### SÉRIE D'EXERCICES
a – Dans l'entretien sur les tweets au tribunal, pourquoi le juge a-t-il eu le sentiment que le rapport de confiance avec les journalistes était brisé ?
b – Reproduisez fidèlement le passage de l'entretien qui commence à « Plaidoyer: On a » et s'arrête à « judiciaires sur internet? ».

### TEXTE À LIRE
Plaidoyer: On a l'impression que la justice a été prise de vitesse par l'utilisation de médias sociaux, tel Twitter, au tribunal, en ce sens qu'on n'avait pas pensé à la possibilité de transmettre en direct, par de courts messages, les débats judiciaires sur internet?
Bastien Sandoz: Le 25 octobre 2011, j'ai été pris de court lors de l'audience du Tribunal civil de Neuchâtel devant statuer sur la demande de mise en faillite du club Neuchâtel Xamax. Ma greffière m'a alerté en me montrant que les questions et les réponses faites au tribunal étaient directement retranscrites sur Twitter. Ni mes collègues ni moi-même n'avions jusqu'alors discuté de l'attitude à adopter dans un tel cas. Lorsqu'une audience accueille les médias, comme c'était le cas, je les avertis de l'interdiction d'enregistrer du son ou de l'image durant les débats, quitte à ce que la télévision fasse un plan large de la salle avant le début du procès. J'ai assimilé ce tweet en direct à l'enregistrement de son et d'image, l'audience a été interrompue et j'ai prié ces journalistes de sortir. J'ai eu l'impression que le rapport de confiance était brisé entre eux et moi, car ils ne m'avaient pas demandé préalablement l'autorisation de retransmettre ainsi les débats. L'avocat de Xamax a demandé qu'une dénonciation pénale soit faite, mais, après concertation avec le Ministère public, nous sommes convenus qu'il n'y avait pas motif à poursuivre ce comportement.
Il en serait allé autrement si j'avais d'emblée clairement interdit les tweets, en vertu de mes compétences de police de l'audience. Dans un tel cas, le nouveau Code de procédure civile permet de fixer des amendes disciplinaires.

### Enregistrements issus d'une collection
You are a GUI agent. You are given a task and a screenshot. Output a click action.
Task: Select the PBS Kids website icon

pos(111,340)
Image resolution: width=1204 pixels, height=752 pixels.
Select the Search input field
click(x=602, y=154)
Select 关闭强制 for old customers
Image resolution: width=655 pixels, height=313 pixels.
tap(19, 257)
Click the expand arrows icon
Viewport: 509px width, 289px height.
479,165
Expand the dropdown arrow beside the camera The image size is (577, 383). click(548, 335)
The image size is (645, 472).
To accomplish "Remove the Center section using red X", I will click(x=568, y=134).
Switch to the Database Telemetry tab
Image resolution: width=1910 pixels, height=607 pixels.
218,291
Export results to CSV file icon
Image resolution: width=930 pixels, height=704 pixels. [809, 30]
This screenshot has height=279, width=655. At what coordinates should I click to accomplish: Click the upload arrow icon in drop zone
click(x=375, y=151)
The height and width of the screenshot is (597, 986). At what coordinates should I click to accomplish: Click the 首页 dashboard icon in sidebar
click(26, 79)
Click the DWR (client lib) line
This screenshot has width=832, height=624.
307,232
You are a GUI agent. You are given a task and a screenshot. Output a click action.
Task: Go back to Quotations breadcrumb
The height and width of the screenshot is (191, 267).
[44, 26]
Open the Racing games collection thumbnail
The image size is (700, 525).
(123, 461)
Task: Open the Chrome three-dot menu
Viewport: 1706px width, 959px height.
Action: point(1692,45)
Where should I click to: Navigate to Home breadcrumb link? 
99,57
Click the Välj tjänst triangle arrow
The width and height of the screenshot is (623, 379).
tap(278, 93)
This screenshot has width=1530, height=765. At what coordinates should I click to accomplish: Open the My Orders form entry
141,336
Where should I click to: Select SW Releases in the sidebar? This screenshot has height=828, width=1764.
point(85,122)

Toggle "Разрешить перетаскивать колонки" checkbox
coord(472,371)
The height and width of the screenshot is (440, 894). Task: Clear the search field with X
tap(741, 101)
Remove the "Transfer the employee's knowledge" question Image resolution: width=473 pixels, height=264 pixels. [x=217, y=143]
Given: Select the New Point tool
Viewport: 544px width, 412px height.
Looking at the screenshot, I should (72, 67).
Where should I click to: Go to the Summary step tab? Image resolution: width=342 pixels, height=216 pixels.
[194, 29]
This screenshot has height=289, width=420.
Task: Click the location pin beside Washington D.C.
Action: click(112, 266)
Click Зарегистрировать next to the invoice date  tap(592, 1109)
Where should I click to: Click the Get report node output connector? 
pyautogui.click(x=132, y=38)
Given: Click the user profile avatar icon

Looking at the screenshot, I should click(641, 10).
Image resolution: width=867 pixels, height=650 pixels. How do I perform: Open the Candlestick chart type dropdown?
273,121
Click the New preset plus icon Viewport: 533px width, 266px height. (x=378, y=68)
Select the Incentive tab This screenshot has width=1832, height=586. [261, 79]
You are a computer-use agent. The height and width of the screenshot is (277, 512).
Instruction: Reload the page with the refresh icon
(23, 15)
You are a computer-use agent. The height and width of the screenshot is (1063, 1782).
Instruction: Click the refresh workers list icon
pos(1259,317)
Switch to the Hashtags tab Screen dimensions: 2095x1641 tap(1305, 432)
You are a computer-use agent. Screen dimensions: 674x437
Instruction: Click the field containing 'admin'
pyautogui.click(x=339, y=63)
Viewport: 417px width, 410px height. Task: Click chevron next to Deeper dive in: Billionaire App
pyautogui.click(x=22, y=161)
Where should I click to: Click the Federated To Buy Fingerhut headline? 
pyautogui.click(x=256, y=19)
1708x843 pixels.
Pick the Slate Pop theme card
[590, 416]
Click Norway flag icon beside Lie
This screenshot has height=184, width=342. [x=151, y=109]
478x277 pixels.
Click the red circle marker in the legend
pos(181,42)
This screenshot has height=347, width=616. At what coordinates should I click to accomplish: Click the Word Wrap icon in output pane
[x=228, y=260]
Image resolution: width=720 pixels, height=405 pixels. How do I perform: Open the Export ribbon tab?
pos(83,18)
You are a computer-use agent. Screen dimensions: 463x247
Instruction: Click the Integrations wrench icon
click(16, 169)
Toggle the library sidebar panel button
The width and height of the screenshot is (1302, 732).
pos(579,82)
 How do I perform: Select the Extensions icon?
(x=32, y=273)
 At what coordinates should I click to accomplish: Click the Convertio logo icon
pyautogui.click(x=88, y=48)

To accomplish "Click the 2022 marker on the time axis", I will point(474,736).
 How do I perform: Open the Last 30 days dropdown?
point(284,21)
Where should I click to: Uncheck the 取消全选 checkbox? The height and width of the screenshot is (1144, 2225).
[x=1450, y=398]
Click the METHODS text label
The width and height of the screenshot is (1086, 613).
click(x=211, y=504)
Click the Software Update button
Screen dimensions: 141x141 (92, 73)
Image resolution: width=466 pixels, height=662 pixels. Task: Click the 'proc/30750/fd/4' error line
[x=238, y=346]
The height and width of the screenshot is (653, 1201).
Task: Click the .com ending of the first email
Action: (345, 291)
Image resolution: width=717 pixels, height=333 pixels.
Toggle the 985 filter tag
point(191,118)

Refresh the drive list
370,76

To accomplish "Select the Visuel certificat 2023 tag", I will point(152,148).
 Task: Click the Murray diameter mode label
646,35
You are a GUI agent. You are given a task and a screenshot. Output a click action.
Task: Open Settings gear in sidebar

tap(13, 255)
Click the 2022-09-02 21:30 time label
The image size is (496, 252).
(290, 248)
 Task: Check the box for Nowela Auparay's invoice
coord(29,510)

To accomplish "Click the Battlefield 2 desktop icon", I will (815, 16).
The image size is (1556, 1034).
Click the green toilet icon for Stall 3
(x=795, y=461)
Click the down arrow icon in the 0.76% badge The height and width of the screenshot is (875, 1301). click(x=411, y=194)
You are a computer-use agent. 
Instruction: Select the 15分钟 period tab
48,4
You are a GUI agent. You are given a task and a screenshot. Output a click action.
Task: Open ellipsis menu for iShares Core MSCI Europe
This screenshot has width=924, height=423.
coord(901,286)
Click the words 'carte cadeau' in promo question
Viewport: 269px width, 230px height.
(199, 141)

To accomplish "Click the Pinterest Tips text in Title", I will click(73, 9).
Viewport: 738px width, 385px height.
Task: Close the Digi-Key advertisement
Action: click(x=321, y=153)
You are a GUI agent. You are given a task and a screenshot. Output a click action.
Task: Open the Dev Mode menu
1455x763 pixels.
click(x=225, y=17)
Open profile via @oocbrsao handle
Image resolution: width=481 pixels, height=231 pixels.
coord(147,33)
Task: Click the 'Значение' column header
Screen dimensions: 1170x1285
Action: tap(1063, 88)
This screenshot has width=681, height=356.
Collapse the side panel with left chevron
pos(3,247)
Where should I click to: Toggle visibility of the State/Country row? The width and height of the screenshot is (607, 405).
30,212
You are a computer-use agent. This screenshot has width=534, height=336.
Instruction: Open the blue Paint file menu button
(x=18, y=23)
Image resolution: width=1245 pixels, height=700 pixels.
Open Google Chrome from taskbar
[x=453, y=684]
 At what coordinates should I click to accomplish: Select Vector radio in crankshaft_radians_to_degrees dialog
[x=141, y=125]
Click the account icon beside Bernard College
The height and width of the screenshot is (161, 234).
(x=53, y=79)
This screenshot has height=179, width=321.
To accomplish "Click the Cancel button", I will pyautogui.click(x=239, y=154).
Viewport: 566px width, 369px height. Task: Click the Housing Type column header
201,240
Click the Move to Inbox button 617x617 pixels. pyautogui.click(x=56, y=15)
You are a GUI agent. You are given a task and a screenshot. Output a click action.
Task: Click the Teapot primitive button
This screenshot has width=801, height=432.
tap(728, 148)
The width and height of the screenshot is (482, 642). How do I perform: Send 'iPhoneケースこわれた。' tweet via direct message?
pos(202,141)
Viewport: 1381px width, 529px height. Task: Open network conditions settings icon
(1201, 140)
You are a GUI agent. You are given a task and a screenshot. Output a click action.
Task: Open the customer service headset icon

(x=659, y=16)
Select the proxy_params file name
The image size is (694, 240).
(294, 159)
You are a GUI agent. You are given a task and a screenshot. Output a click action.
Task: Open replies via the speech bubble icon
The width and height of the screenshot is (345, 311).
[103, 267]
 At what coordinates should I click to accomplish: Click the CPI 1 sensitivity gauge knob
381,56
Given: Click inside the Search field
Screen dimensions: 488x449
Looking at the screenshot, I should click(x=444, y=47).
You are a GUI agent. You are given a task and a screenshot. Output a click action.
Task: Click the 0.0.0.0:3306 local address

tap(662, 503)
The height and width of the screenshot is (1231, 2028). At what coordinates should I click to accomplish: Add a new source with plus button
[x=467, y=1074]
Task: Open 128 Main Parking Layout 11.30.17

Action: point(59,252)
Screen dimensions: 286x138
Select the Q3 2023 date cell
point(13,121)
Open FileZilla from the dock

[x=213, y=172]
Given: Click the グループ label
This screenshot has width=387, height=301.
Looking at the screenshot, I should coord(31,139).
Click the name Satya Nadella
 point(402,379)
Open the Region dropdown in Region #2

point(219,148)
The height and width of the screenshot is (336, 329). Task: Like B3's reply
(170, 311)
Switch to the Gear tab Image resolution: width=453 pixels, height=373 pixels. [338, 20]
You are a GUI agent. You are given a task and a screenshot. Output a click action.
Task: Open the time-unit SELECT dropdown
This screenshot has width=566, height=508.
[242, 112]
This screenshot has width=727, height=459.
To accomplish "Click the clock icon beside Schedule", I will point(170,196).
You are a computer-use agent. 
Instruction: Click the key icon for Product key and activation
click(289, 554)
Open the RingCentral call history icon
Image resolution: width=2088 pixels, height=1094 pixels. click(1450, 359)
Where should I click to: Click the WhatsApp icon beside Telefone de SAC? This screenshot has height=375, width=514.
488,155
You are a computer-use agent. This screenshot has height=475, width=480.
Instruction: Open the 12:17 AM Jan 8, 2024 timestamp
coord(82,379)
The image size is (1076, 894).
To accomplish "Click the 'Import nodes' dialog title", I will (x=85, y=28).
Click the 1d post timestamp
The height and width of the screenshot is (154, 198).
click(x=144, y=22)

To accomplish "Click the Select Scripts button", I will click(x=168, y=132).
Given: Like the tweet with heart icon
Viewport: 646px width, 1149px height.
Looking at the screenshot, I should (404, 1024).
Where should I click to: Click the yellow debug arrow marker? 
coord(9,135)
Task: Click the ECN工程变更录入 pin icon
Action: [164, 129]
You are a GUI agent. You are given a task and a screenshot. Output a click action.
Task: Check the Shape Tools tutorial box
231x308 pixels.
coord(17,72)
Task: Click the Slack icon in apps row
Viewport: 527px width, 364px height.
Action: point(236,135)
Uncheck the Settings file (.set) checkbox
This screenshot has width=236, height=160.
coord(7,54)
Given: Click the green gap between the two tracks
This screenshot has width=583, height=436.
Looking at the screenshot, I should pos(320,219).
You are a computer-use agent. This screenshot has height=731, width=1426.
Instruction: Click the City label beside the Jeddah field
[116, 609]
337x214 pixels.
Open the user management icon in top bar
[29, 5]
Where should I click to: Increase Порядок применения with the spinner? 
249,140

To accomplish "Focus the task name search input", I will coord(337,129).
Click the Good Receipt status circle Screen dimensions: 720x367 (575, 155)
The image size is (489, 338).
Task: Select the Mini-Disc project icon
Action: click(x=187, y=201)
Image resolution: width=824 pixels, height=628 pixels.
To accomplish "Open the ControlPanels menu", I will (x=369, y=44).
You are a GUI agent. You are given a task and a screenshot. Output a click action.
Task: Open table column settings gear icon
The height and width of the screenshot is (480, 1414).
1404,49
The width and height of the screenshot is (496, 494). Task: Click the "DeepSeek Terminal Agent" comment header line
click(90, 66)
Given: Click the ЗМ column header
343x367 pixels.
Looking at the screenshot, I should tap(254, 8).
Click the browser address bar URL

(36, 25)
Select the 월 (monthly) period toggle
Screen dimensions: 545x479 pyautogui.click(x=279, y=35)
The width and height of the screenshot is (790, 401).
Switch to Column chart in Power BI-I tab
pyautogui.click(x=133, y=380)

### CORRIGÉ PAR TÂCHE
a – Les journalistes ne lui avaient pas demandé au préalable l'autorisation de retransmettre les débats en direct sur Twitter.

b –
Plaidoyer: On a l'impression que la justice a été prise de vitesse par l'utilisation de médias sociaux, tel Twitter, au tribunal, en ce sens qu'on n'avait pas pensé à la possibilité de transmettre en direct, par de courts messages, les débats judiciaires sur internet?